Start at the line below containing "The height and width of the screenshot is (1400, 843)." and stop at the line containing "Task: Click the 申请人名称（中文）input field". Repeat every line of that stretch exactly, and nothing outside it.

* _Exercise data_:
[Start of section]
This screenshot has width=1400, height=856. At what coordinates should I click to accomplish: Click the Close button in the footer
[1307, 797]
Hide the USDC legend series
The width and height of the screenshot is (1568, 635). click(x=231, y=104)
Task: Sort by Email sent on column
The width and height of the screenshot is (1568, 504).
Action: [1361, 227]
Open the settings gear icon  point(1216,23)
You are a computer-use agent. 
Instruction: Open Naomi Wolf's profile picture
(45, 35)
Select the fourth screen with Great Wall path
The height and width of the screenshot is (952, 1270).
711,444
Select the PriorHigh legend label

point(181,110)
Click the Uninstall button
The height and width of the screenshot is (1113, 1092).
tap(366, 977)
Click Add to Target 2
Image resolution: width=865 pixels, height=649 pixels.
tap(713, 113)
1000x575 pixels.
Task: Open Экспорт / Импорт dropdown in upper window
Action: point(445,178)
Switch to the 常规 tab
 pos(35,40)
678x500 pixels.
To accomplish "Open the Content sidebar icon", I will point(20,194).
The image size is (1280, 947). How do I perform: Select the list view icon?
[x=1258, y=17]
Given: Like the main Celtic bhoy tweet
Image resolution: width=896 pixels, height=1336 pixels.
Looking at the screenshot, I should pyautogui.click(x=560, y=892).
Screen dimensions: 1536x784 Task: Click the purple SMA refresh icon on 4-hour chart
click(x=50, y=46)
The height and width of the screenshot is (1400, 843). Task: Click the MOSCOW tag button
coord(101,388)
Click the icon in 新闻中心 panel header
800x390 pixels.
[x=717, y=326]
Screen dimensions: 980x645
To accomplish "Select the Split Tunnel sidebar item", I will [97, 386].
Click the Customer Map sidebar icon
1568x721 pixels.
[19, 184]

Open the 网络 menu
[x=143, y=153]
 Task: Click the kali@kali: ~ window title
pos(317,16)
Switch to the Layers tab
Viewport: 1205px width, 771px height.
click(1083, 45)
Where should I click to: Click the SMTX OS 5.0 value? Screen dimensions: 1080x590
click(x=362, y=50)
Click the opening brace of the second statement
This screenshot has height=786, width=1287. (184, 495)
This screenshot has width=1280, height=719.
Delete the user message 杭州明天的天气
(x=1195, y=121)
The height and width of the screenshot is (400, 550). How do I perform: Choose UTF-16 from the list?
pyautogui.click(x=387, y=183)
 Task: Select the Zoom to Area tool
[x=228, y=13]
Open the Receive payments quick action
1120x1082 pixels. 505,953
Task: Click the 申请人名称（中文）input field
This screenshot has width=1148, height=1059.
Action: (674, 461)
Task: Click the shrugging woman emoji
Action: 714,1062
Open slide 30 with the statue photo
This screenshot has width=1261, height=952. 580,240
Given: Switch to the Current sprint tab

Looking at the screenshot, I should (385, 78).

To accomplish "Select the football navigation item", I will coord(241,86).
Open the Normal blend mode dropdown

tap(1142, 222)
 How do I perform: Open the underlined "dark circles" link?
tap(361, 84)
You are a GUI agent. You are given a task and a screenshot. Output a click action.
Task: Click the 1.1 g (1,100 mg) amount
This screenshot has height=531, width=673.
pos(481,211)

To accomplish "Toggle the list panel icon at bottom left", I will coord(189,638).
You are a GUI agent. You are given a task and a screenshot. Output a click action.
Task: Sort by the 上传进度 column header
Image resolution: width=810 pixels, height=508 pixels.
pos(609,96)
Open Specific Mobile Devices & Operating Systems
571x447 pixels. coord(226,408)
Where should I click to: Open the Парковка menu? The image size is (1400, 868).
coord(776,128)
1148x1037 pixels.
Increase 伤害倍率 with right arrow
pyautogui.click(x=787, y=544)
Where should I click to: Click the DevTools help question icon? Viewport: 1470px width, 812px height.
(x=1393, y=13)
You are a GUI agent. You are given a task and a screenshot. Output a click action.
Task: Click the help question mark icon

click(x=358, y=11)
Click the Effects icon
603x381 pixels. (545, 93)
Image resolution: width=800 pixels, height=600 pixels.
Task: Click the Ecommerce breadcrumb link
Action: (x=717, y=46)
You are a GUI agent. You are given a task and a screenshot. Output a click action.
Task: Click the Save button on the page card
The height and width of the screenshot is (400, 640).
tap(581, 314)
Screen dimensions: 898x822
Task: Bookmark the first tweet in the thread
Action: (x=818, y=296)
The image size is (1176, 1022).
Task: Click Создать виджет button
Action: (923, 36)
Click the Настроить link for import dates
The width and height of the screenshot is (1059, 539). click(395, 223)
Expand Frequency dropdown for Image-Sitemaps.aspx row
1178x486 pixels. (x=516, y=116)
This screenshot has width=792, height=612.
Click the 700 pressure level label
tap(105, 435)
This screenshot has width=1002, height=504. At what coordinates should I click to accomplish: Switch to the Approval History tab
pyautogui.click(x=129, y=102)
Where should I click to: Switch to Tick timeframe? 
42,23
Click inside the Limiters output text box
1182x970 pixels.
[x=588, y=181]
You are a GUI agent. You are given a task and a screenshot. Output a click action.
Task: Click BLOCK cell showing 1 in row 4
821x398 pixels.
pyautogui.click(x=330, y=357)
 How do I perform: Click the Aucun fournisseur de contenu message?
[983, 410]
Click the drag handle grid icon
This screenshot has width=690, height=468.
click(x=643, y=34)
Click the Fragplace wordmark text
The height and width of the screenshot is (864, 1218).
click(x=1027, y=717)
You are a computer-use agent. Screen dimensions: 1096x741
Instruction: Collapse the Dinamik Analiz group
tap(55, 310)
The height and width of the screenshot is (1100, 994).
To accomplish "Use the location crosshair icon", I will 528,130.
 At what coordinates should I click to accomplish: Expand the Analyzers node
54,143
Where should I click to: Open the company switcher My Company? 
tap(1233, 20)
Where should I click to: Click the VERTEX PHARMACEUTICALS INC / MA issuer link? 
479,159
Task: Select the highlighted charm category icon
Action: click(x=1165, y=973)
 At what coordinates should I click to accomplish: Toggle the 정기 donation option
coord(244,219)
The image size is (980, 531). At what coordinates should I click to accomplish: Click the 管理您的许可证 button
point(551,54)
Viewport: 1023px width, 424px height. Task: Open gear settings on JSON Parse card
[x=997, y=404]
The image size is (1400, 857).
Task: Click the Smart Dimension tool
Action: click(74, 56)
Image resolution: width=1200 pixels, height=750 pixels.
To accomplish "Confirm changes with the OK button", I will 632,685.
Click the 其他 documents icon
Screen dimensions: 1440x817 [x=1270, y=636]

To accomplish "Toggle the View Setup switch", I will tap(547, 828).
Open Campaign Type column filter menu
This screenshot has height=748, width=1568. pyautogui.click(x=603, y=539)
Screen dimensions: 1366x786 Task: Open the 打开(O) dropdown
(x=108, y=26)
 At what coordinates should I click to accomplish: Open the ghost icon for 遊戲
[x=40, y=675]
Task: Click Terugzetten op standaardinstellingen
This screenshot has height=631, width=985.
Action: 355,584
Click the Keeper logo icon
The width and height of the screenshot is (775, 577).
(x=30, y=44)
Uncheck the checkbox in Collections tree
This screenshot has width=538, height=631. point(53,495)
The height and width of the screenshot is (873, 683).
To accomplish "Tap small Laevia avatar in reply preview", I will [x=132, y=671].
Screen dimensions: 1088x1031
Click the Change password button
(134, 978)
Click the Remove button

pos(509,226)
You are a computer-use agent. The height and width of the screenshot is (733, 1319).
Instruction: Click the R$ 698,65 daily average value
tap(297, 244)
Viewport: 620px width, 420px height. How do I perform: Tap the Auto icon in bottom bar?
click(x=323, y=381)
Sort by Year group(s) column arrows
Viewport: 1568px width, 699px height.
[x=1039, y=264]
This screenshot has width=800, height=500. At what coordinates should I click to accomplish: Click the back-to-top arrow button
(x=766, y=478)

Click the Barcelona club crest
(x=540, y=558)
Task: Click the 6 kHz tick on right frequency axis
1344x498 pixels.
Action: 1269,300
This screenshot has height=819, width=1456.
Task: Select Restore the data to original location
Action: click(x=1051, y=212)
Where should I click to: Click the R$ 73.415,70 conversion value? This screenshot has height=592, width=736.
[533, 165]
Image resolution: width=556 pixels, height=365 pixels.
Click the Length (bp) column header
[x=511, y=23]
[End of section]
* _Output_:
The height and width of the screenshot is (1400, 843). Task: Click the MOSCOW tag button
coord(101,388)
Click the icon in 新闻中心 panel header
800x390 pixels.
[x=717, y=326]
Screen dimensions: 980x645
To accomplish "Select the Split Tunnel sidebar item", I will [97, 386].
Click the Customer Map sidebar icon
1568x721 pixels.
[19, 184]

Open the 网络 menu
[x=143, y=153]
 Task: Click the kali@kali: ~ window title
pos(317,16)
Switch to the Layers tab
Viewport: 1205px width, 771px height.
click(1083, 45)
Where should I click to: Click the SMTX OS 5.0 value? Screen dimensions: 1080x590
click(x=362, y=50)
Click the opening brace of the second statement
This screenshot has height=786, width=1287. (184, 495)
This screenshot has width=1280, height=719.
Delete the user message 杭州明天的天气
(x=1195, y=121)
The height and width of the screenshot is (400, 550). How do I perform: Choose UTF-16 from the list?
pyautogui.click(x=387, y=183)
 Task: Select the Zoom to Area tool
[x=228, y=13]
Open the Receive payments quick action
1120x1082 pixels. 505,953
Task: Click the 申请人名称（中文）input field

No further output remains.